Six years from now your dream will be within your reach. You will cross the stage as the first person in your family to attend college. Your mom won't be there, but your friends, classmates, teachers, and family will be. In six years you will have met countless people who have kindled what started as a small spark of interest. Every person you encounter, every assignment you complete, every obstacle you face will contribute to your growth as a teacher, examples both good and bad.
In the years before student teaching, you won't take all of your literature assignments terribly seriously. You should. How your professors interact with students, teach and discuss the literature, and format their classes will be so important to you when you teach poetry or Hamlet. You will struggle with what types of questions to ask that align with the curriculum. Pay attention to the creative assignments especially. Your students won't tell you, but they crave creative expression. These assignments will bring out the potential in students they didn't know they had, and they thank you for it.
You will seek the help and advice of your advisors, which is good. They are your biggest cheerleaders. You will wish you had them all along. During your first year at WSU you will make a choice that will impact the rest of your career as a student and your future employment. You will never be able to emphasize enough that your time as an intern earned you your first teaching job. You will grow tired of doing the same things every day for two years, but eventually you learn that this experience is unique and you can make it your own. The teachers you work with will give you materials, advice, and feedback on your performance; they will let you teach their class as many times as you want, all before your senior year. You will wish that every education student took this opportunity, and you will wish that you had the chance to tell everyone how important it is.
You won't realize how incredible WSU's school of education is until you get over the fact that you transferred schools. You won't realize that they are the only school in the area who requires a field placement for four semesters in a row. You won't realize what advantages this will give you.
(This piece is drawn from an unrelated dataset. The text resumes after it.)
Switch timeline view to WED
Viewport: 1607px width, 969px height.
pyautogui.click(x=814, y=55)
During your last year of school, you will need a break, you will dread having to take a class, and you will get tired of being a student. The best thing you will have is this class. You will find that your experiences will be much different from those of your classmates. You will find that you will all have very different relationships with your CTs. Best of all, you will find support, camaraderie, and advice that will push you to pass your certification, push you to go to class, and push you to, in all things, do your best. You won't find competition. Your instructors will see your frustration and exhaustion, but they won't bog you down with homework. Everything will be more than manageable.
You won't realize the amount of modeling your own teachers do for you until you've completed the education program. You won't quite realize how to apply the plethora of information you have learned  until you begin student teaching, but it will come. Despite all of the literature classes you take, you won't feel prepared to teach it. You will use your notes, other people's notes, blogs, and anything else you can get your hands on to help you struggle through your first literature unit because you won't quite understand how you should be teaching. No one will ever instruct you directly; you will have to learn from observation from people who never went to school for education.
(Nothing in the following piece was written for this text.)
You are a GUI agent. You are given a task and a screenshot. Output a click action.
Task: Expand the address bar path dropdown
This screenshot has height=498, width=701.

You will wish there was a class that taught grammar and you will wonder why you take six credit hours of Linguistics instead. You will wish creative writing classes were required because you will be afraid to assign your students something you yourself have never tried (Helpful Tip: Try EVERYTHING yourself before your give it to your students; if you can't do it, chances are they can't either). You won't get grammar and writing instructor instruction until you are student teaching.
You will learn to take advantage of all the programs and services WSU has to offer. You should do every mock interview, every resume workshop, and every interview day that you can. You won't be able to do everything, but try.
 Your teachers will set you up to succeed. Their efforts won't go unnoticed (although as a teacher yourself you may often think they do). You will use every calendar, syllabus, and assignment sheet that they give you, and you probably won't thank them for everything you use, but you will appreciate it.
You won't think that you can finish the semester, but you will.
You will need to meet friends lots of times at Mort's for half price martinis.
You will need to eat junk food once in a while to make yourself feel better.
But you will be okay.

2 comments:

  1. Lindsay,

    I absolutely agree: our mentors over the last two years were priceless with advice, suggestions, and tips for creating ideal lessons. Being able to communicate with certified teachers for two full years and bounce ideas for lessons and pick up ideas from their lessons from them will be priceless as we begin teaching our own classes.
    I also agree; why was linguistics required, yet not a single grammar class? I also wish we had been required to take creative writing classes, and regret not taking one on my own time. I hope to be able to do a creative writing class sometime in the near future and implement some creative writing into lessons with my students.
    Best wishes as you begin your first year of teaching in August. Breathe. Relax. We've got this!